TASK REQUIREMENTS: Lines holding the word "account" are the ones to copy from the data below.
-------- INFORMATION --------
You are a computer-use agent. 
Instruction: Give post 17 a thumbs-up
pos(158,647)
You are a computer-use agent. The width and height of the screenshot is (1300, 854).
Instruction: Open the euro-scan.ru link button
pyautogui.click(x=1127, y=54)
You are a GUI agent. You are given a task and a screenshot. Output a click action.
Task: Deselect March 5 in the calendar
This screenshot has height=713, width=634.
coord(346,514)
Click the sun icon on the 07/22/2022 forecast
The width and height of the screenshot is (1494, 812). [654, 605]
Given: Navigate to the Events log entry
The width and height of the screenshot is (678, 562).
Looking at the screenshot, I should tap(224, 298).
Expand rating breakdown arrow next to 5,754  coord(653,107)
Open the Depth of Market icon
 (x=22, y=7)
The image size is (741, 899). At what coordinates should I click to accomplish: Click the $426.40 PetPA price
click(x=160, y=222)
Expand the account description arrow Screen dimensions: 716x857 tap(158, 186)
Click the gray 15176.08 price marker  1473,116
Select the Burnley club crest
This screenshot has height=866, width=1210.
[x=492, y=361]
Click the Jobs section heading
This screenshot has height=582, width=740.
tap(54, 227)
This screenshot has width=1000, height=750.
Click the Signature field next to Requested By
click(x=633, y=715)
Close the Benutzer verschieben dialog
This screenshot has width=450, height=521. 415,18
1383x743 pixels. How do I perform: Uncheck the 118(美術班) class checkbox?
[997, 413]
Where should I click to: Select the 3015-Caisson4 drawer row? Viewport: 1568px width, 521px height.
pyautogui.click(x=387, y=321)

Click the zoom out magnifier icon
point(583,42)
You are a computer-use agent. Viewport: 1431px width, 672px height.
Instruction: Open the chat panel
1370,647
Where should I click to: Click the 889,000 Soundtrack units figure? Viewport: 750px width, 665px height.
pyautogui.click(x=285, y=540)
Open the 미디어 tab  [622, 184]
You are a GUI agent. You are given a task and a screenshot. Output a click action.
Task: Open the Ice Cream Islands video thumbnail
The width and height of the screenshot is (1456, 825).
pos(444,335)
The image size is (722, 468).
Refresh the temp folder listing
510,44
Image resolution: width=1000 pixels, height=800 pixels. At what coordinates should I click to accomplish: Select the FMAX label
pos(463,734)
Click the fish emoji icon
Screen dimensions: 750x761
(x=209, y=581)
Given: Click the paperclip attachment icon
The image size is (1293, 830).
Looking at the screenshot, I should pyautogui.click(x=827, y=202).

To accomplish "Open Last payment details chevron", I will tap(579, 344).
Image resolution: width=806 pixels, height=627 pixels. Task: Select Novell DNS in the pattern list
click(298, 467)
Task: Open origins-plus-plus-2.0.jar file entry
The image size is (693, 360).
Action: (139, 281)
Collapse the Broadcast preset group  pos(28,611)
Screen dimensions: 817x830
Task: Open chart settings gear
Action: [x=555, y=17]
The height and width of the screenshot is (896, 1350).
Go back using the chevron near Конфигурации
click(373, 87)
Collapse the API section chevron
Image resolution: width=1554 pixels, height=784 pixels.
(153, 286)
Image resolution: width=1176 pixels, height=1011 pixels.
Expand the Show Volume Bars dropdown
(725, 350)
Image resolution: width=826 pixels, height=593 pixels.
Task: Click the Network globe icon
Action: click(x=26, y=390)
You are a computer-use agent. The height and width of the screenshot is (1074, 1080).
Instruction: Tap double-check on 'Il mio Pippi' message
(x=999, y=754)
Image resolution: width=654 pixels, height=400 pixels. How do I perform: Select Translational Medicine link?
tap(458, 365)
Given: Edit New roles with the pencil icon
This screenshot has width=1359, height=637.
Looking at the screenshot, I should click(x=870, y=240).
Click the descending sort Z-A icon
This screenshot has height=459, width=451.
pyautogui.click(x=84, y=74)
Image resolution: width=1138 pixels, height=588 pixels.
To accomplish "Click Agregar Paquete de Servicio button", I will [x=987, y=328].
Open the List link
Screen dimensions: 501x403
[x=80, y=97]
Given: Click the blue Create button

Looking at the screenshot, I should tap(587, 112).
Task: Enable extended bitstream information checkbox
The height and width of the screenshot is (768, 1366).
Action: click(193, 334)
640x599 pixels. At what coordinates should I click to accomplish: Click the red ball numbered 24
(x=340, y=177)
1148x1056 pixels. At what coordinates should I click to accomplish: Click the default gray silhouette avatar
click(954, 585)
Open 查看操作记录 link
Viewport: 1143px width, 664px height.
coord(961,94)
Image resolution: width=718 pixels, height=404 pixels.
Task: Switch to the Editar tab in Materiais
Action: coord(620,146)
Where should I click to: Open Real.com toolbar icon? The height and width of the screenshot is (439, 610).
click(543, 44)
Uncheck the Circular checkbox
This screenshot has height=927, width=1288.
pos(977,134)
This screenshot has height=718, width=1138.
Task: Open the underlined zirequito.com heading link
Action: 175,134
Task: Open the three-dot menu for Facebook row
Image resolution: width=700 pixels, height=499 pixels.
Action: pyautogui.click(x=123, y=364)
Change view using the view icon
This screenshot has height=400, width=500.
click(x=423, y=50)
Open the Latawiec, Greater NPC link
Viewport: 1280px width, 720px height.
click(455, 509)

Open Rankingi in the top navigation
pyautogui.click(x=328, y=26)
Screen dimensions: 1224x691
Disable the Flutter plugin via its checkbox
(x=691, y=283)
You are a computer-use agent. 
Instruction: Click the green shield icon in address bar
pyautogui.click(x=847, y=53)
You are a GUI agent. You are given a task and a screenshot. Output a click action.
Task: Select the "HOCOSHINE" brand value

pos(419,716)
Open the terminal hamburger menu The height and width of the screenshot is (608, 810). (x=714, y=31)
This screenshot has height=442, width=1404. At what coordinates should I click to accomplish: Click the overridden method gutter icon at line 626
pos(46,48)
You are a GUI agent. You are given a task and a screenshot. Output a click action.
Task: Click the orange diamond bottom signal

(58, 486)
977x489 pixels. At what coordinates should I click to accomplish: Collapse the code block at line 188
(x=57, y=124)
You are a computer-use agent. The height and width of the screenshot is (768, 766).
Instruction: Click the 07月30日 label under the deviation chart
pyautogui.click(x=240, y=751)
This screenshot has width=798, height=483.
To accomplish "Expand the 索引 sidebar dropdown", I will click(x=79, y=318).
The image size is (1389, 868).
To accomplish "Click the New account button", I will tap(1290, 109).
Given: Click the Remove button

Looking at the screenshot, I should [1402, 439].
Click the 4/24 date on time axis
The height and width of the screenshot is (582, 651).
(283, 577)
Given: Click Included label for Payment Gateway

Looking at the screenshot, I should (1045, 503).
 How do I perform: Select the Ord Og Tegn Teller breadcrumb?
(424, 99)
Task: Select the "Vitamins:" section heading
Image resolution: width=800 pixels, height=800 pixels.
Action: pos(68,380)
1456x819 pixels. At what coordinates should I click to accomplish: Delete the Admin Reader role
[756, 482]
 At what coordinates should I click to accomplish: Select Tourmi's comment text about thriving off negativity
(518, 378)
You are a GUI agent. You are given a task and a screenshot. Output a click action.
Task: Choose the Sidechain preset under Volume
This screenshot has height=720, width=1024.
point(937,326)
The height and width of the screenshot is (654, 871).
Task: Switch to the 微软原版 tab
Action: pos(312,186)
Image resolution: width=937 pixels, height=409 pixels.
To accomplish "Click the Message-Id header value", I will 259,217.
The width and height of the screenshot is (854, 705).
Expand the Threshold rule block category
--------
RESPONSE AREA:
Expand the account description arrow Screen dimensions: 716x857 tap(158, 186)
To accomplish "Click the New account button", I will tap(1290, 109).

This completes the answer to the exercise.